_所给文本_.
· · · · ·
使用 Image.FromStream() 时出现“参数无效”异常 - UDP 视频直播

我正在尝试将树莓派的摄像头直播到电脑上，使用的是UDP协议。我参考了Picamera2库提供的示例代码，用Python发送直播数据，并在电脑上使用C#的WinForms中的PictureBox来显示这个直播。

当C#应用接收到数据的字节数组后，我使用内存流和Image.FromStream()来把字节数组转换成图片。不过，这时出现了一个错误，提示“参数无效”。

Python代码（服务器）：

host = #IP Address
port = 24325

with socket.socket(socket.AF_INET, socket.SOCK_DGRAM) as server_socket:
    # Initial connection
    server_socket.bind((host, port))
    print("UDP Server is listening...")

    while True:
        data, addr = server_socket.recvfrom(1024)
        rx = data.decode()

        ## Protocol Code...
        # if...

        # Stream code
        elif rx == "STREAM":
            tx = "STREAMING"
            server_socket.sendto(tx.encode(), addr)
                
            print("Starting stream")
                
            # Note: 2 cameras are being used on the Pi but only 1 is being streamed for testing
            picam1 = Picamera2(0)
            picam2 = Picamera2(1)
                
            config1 = picam1.create_preview_configuration()
            config2 = picam2.create_preview_configuration()
            picam1.configure(config1)
            picam2.configure(config2)

            picam1.controls.ExposureTime = 30000
            picam2.controls.ExposureTime = 30000
            encoder = H264Encoder(1000000)
                
            server_socket.connect(addr)
                
            stream = server_socket.makefile("wb")
            picam1.start_recording(encoder, FileOutput(stream))
· · · · ·
_数据_.
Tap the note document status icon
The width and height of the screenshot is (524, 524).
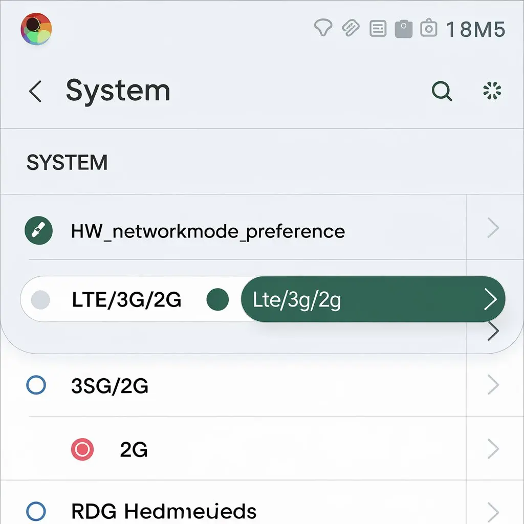[x=378, y=29]
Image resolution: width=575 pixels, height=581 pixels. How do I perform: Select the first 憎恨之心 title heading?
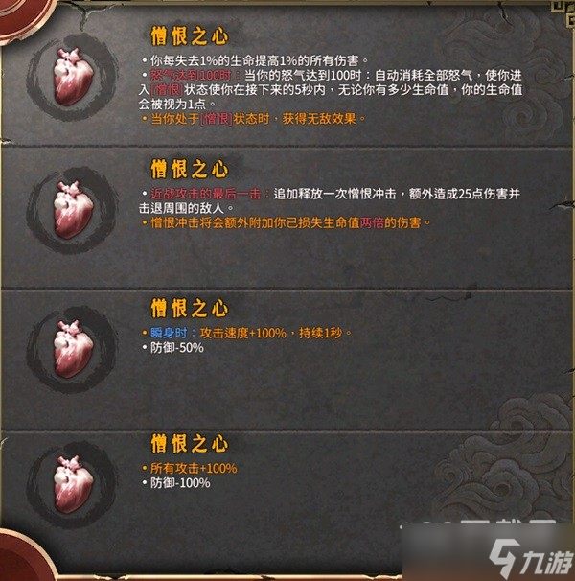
· · · · ·
_待完成任务_.
1 – 请根据关于 UDP 视频直播的帖子，用一到三句话说明服务器代码为何创建了两个摄像头对象，却只让 picam1 开始录制。
2 – 请根据关于 UDP 视频直播的帖子回答下列问题，每个答案单独一行，并用相同的编号标出：
(a) 服务器代码中设置的端口号是多少？
(b) 电脑端用什么控件来显示直播？
(c) 创建 H264Encoder 时传入的数值是多少？
3 – 请接着关于 UDP 视频直播的帖子的最后一句往下写。
上面的数据行在完成任务时用不到。

_各题答案_.
1 – 树莓派上使用了两个摄像头，但为了测试只直播其中一个。因此代码虽然创建并配置了 picam1 和 picam2，却只对 picam1 调用 start_recording。

2 –
(a) 24325
(b) C# WinForms 中的 PictureBox
(c) 1000000

3 –
        else:
            print(f"Recieved from {addr}: {rx}")
            tx = "Your message received"
            server_socket.sendto(tx.encode(), addr)

C#代码（客户端）：

// Connection code...
// Protocol code...

// Receive livestream data
IPEndPoint serverEndPoint = new IPEndPoint(IPAddress.Any, 0);
bool isReceiving = true;

if (rx == "STREAMING")
{
    logToConsole("Stream started");    // Custom function

    try
    {
        while (isReceiving)
        {
            byte[] streamData = udpClient.Receive(ref serverEndPoint);

            using (MemoryStream ms = new MemoryStream(streamData))
            {
                Image receivedImage = Image.FromStream(ms);

                if (receivedImage != null)
                {
                    pictureBoxStream.Invoke(new Action(() => pictureBoxStream.Image = receivedImage));
                }
            }
        }
    }
    catch (Exception ex)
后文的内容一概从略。